Task to complete:
Output verbatim the lines beginning at the one that contains "Where should I click to: Navigate" and ending at the last line of the material, inclusive of both.

■ ■ ■ ■ ■

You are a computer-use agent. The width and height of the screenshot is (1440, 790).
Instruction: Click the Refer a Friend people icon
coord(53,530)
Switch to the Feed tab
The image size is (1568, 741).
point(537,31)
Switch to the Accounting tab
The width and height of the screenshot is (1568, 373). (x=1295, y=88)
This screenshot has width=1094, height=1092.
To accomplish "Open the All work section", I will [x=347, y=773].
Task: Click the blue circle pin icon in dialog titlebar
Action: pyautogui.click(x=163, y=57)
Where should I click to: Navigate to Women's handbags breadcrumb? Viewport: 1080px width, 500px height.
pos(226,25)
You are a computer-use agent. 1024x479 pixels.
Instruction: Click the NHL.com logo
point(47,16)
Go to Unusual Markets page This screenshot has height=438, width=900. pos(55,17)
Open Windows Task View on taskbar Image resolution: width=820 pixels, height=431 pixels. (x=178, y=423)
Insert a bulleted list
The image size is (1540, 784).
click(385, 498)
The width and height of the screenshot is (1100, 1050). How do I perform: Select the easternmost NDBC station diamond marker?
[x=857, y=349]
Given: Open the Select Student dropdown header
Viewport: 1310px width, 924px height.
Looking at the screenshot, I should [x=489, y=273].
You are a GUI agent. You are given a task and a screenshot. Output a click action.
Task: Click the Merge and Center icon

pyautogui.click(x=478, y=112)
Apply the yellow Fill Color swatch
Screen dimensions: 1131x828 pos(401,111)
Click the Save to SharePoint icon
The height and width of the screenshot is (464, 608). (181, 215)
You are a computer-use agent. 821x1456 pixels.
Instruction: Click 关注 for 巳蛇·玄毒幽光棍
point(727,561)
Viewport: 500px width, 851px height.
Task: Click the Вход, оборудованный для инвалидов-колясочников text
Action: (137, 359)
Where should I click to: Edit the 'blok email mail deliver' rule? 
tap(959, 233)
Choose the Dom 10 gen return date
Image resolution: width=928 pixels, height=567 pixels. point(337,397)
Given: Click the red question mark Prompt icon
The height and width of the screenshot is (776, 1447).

■ ■ ■ ■ ■

Answer to this exercise:
Where should I click to: Navigate to Women's handbags breadcrumb? Viewport: 1080px width, 500px height.
pos(226,25)
You are a computer-use agent. 1024x479 pixels.
Instruction: Click the NHL.com logo
point(47,16)
Go to Unusual Markets page This screenshot has height=438, width=900. pos(55,17)
Open Windows Task View on taskbar Image resolution: width=820 pixels, height=431 pixels. (x=178, y=423)
Insert a bulleted list
The image size is (1540, 784).
click(385, 498)
The width and height of the screenshot is (1100, 1050). How do I perform: Select the easternmost NDBC station diamond marker?
[x=857, y=349]
Given: Open the Select Student dropdown header
Viewport: 1310px width, 924px height.
Looking at the screenshot, I should [x=489, y=273].
You are a GUI agent. You are given a task and a screenshot. Output a click action.
Task: Click the Merge and Center icon

pyautogui.click(x=478, y=112)
Apply the yellow Fill Color swatch
Screen dimensions: 1131x828 pos(401,111)
Click the Save to SharePoint icon
The height and width of the screenshot is (464, 608). (181, 215)
You are a computer-use agent. 821x1456 pixels.
Instruction: Click 关注 for 巳蛇·玄毒幽光棍
point(727,561)
Viewport: 500px width, 851px height.
Task: Click the Вход, оборудованный для инвалидов-колясочников text
Action: (137, 359)
Where should I click to: Edit the 'blok email mail deliver' rule? 
tap(959, 233)
Choose the Dom 10 gen return date
Image resolution: width=928 pixels, height=567 pixels. point(337,397)
Given: Click the red question mark Prompt icon
The height and width of the screenshot is (776, 1447).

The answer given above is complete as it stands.